═════ WORKING DATA
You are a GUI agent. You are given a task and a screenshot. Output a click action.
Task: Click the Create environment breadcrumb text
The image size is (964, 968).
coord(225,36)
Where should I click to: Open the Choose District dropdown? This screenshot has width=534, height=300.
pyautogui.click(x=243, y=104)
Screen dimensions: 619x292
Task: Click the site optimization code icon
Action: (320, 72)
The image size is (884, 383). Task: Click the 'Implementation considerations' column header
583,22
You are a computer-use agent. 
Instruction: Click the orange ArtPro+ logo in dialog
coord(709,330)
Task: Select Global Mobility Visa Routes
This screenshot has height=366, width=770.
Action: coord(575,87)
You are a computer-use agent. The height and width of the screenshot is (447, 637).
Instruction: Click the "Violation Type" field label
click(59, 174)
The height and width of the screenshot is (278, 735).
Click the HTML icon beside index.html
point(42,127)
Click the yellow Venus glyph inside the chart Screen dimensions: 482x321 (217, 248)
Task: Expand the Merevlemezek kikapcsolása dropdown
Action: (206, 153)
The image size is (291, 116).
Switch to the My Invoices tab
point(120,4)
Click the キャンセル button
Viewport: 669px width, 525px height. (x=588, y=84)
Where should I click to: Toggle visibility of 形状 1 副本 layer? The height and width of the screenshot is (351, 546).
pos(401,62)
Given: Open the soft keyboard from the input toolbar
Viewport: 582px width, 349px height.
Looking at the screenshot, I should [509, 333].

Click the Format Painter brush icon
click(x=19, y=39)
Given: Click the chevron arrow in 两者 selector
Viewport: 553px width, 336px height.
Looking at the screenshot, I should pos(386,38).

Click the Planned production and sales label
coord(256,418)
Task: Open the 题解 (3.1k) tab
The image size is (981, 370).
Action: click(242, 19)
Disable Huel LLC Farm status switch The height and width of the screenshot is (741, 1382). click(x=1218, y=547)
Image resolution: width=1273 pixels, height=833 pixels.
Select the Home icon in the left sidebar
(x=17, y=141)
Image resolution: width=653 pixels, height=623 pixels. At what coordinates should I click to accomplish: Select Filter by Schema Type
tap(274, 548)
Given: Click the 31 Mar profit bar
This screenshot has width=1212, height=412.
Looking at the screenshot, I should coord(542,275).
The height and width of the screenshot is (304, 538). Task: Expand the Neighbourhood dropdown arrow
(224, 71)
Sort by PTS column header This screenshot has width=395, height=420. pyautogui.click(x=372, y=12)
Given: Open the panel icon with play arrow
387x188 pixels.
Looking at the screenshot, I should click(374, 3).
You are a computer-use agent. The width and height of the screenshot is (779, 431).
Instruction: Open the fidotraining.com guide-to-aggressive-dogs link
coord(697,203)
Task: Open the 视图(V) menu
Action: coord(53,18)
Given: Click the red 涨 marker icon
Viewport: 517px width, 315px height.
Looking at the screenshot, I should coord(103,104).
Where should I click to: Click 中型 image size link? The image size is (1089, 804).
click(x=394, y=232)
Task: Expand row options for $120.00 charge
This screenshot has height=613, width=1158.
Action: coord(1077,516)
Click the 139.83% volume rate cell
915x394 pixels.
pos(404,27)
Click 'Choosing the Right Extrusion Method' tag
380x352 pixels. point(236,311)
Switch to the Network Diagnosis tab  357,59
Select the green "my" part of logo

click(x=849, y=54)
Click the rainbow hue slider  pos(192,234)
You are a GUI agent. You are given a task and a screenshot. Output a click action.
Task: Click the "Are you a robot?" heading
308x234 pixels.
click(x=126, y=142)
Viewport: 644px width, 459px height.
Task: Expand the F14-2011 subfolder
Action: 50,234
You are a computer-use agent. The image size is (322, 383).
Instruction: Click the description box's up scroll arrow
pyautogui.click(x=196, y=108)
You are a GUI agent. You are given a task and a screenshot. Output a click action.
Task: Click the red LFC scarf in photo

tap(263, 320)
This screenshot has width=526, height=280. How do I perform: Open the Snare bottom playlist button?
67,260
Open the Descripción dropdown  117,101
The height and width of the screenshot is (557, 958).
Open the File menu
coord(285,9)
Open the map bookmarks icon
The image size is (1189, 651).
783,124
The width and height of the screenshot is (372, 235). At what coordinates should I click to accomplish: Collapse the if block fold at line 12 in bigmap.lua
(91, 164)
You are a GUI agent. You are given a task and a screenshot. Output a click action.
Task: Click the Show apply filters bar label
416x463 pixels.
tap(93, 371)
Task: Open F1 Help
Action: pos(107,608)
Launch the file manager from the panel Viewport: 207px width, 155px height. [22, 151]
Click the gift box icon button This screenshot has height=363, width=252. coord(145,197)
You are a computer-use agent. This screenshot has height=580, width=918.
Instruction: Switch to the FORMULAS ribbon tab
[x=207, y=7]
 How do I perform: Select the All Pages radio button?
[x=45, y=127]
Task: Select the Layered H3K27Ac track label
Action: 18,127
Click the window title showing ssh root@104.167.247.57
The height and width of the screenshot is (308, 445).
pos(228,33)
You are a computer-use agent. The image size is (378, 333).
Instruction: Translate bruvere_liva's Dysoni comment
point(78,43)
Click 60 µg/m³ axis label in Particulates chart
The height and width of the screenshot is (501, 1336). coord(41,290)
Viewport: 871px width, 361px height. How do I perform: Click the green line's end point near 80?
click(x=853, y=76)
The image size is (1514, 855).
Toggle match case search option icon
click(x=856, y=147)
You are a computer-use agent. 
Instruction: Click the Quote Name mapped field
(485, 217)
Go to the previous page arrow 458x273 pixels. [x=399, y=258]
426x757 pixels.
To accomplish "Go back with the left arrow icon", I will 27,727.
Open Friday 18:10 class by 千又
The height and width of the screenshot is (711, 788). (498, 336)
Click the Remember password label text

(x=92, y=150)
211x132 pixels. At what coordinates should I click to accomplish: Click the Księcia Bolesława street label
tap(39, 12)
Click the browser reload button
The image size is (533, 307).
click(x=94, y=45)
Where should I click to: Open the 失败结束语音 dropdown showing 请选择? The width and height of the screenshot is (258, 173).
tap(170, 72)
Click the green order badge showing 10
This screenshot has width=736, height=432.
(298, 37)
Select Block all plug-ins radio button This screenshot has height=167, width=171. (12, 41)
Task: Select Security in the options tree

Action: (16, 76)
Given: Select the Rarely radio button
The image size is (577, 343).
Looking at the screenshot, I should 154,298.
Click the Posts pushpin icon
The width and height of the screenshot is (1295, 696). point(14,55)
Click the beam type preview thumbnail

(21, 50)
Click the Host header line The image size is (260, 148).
══════════
PROBLEM REQUIREMENTS - Your answer must be every record above, set down exactly as written.

RESULT -
You are a GUI agent. You are given a task and a screenshot. Output a click action.
Task: Click the Create environment breadcrumb text
The image size is (964, 968).
coord(225,36)
Where should I click to: Open the Choose District dropdown? This screenshot has width=534, height=300.
pyautogui.click(x=243, y=104)
Screen dimensions: 619x292
Task: Click the site optimization code icon
Action: (320, 72)
The image size is (884, 383). Task: Click the 'Implementation considerations' column header
583,22
You are a computer-use agent. 
Instruction: Click the orange ArtPro+ logo in dialog
coord(709,330)
Task: Select Global Mobility Visa Routes
This screenshot has height=366, width=770.
Action: coord(575,87)
You are a computer-use agent. The height and width of the screenshot is (447, 637).
Instruction: Click the "Violation Type" field label
click(59, 174)
The height and width of the screenshot is (278, 735).
Click the HTML icon beside index.html
point(42,127)
Click the yellow Venus glyph inside the chart Screen dimensions: 482x321 (217, 248)
Task: Expand the Merevlemezek kikapcsolása dropdown
Action: (206, 153)
The image size is (291, 116).
Switch to the My Invoices tab
point(120,4)
Click the キャンセル button
Viewport: 669px width, 525px height. (x=588, y=84)
Where should I click to: Toggle visibility of 形状 1 副本 layer? The height and width of the screenshot is (351, 546).
pos(401,62)
Given: Open the soft keyboard from the input toolbar
Viewport: 582px width, 349px height.
Looking at the screenshot, I should [509, 333].

Click the Format Painter brush icon
click(x=19, y=39)
Given: Click the chevron arrow in 两者 selector
Viewport: 553px width, 336px height.
Looking at the screenshot, I should pos(386,38).

Click the Planned production and sales label
coord(256,418)
Task: Open the 题解 (3.1k) tab
The image size is (981, 370).
Action: click(242, 19)
Disable Huel LLC Farm status switch The height and width of the screenshot is (741, 1382). click(x=1218, y=547)
Image resolution: width=1273 pixels, height=833 pixels.
Select the Home icon in the left sidebar
(x=17, y=141)
Image resolution: width=653 pixels, height=623 pixels. At what coordinates should I click to accomplish: Select Filter by Schema Type
tap(274, 548)
Given: Click the 31 Mar profit bar
This screenshot has width=1212, height=412.
Looking at the screenshot, I should coord(542,275).
The height and width of the screenshot is (304, 538). Task: Expand the Neighbourhood dropdown arrow
(224, 71)
Sort by PTS column header This screenshot has width=395, height=420. pyautogui.click(x=372, y=12)
Given: Open the panel icon with play arrow
387x188 pixels.
Looking at the screenshot, I should click(374, 3).
You are a computer-use agent. The width and height of the screenshot is (779, 431).
Instruction: Open the fidotraining.com guide-to-aggressive-dogs link
coord(697,203)
Task: Open the 视图(V) menu
Action: coord(53,18)
Given: Click the red 涨 marker icon
Viewport: 517px width, 315px height.
Looking at the screenshot, I should coord(103,104).
Where should I click to: Click 中型 image size link? The image size is (1089, 804).
click(x=394, y=232)
Task: Expand row options for $120.00 charge
This screenshot has height=613, width=1158.
Action: coord(1077,516)
Click the 139.83% volume rate cell
915x394 pixels.
pos(404,27)
Click 'Choosing the Right Extrusion Method' tag
380x352 pixels. point(236,311)
Switch to the Network Diagnosis tab  357,59
Select the green "my" part of logo

click(x=849, y=54)
Click the rainbow hue slider  pos(192,234)
You are a GUI agent. You are given a task and a screenshot. Output a click action.
Task: Click the "Are you a robot?" heading
308x234 pixels.
click(x=126, y=142)
Viewport: 644px width, 459px height.
Task: Expand the F14-2011 subfolder
Action: 50,234
You are a computer-use agent. The image size is (322, 383).
Instruction: Click the description box's up scroll arrow
pyautogui.click(x=196, y=108)
You are a GUI agent. You are given a task and a screenshot. Output a click action.
Task: Click the red LFC scarf in photo

tap(263, 320)
This screenshot has width=526, height=280. How do I perform: Open the Snare bottom playlist button?
67,260
Open the Descripción dropdown  117,101
The height and width of the screenshot is (557, 958).
Open the File menu
coord(285,9)
Open the map bookmarks icon
The image size is (1189, 651).
783,124
The width and height of the screenshot is (372, 235). At what coordinates should I click to accomplish: Collapse the if block fold at line 12 in bigmap.lua
(91, 164)
You are a GUI agent. You are given a task and a screenshot. Output a click action.
Task: Click the Show apply filters bar label
416x463 pixels.
tap(93, 371)
Task: Open F1 Help
Action: pos(107,608)
Launch the file manager from the panel Viewport: 207px width, 155px height. [22, 151]
Click the gift box icon button This screenshot has height=363, width=252. coord(145,197)
You are a computer-use agent. This screenshot has height=580, width=918.
Instruction: Switch to the FORMULAS ribbon tab
[x=207, y=7]
 How do I perform: Select the All Pages radio button?
[x=45, y=127]
Task: Select the Layered H3K27Ac track label
Action: 18,127
Click the window title showing ssh root@104.167.247.57
The height and width of the screenshot is (308, 445).
pos(228,33)
You are a computer-use agent. The image size is (378, 333).
Instruction: Translate bruvere_liva's Dysoni comment
point(78,43)
Click 60 µg/m³ axis label in Particulates chart
The height and width of the screenshot is (501, 1336). coord(41,290)
Viewport: 871px width, 361px height. How do I perform: Click the green line's end point near 80?
click(x=853, y=76)
The image size is (1514, 855).
Toggle match case search option icon
click(x=856, y=147)
You are a computer-use agent. 
Instruction: Click the Quote Name mapped field
(485, 217)
Go to the previous page arrow 458x273 pixels. [x=399, y=258]
426x757 pixels.
To accomplish "Go back with the left arrow icon", I will 27,727.
Open Friday 18:10 class by 千又
The height and width of the screenshot is (711, 788). (498, 336)
Click the Remember password label text

(x=92, y=150)
211x132 pixels. At what coordinates should I click to accomplish: Click the Księcia Bolesława street label
tap(39, 12)
Click the browser reload button
The image size is (533, 307).
click(x=94, y=45)
Where should I click to: Open the 失败结束语音 dropdown showing 请选择? The width and height of the screenshot is (258, 173).
tap(170, 72)
Click the green order badge showing 10
This screenshot has width=736, height=432.
(298, 37)
Select Block all plug-ins radio button This screenshot has height=167, width=171. (12, 41)
Task: Select Security in the options tree

Action: (16, 76)
Given: Select the Rarely radio button
The image size is (577, 343).
Looking at the screenshot, I should 154,298.
Click the Posts pushpin icon
The width and height of the screenshot is (1295, 696). point(14,55)
Click the beam type preview thumbnail

(21, 50)
Click the Host header line The image size is (260, 148).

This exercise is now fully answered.